If you vote for this option, I’ll ask Stefano to draw a number of pencil roughs featuring various scenes from the horror book, and ask you to vote on which image to work up into the final cover art.

(2) Photoshopped Cover

This method seems to dominate the book market in terms of current cover styles. Why? I’ll let you in on a little secret. It’s relatively cheap! All you need is to source some half-decent stock photos from one of the hundreds of on-line image libraries out there, pay a professional designer to manipulate it for you with Photoshop, and bingo. One cover for not very much. If you have bought any of my recent Far-called fantasy novels from Gollancz, check the inside pages where the copyright information is. You’ll see a tiny credit in 6-point sized type given to a design studio who Photoshopped the image, and the stock art library where the original images were sourced.
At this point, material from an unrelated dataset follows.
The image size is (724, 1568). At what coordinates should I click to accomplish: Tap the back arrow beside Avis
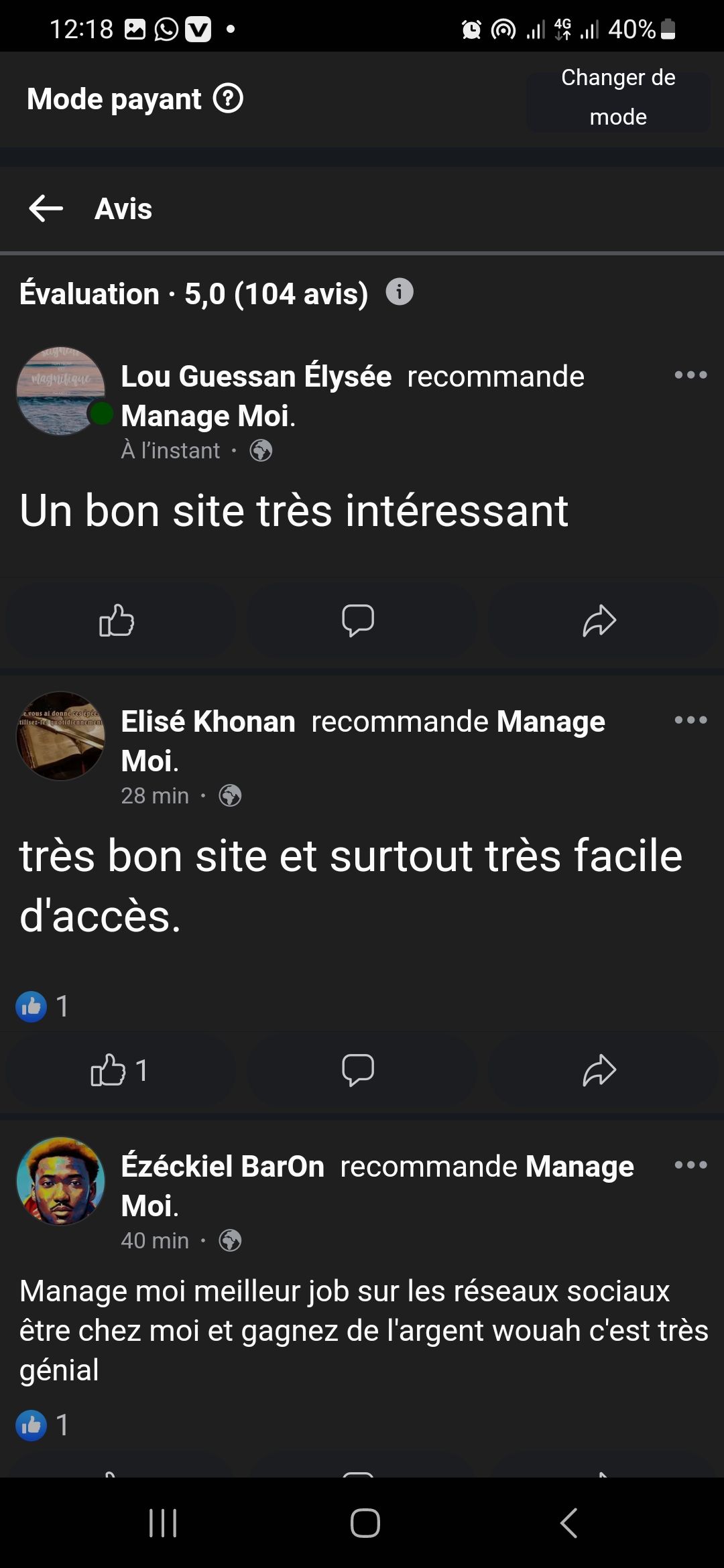(x=46, y=208)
The main disadvantage of this method is that it is difficult to exactly match a scene from the novel – so you usually get slightly generic images that would work just as well with another author’s book.

Here’s some examples of Photoshopped cover variations done for another author – in this case, Joe Conlan’s horror thriller ‘Nameless’.






If you vote for this option, I’ll ask my design studio to create a number of cover variants for the horror book, and ask you to vote on which photoshopped variation will go through to the final cover.

Which cover art style do you want for the horror novel?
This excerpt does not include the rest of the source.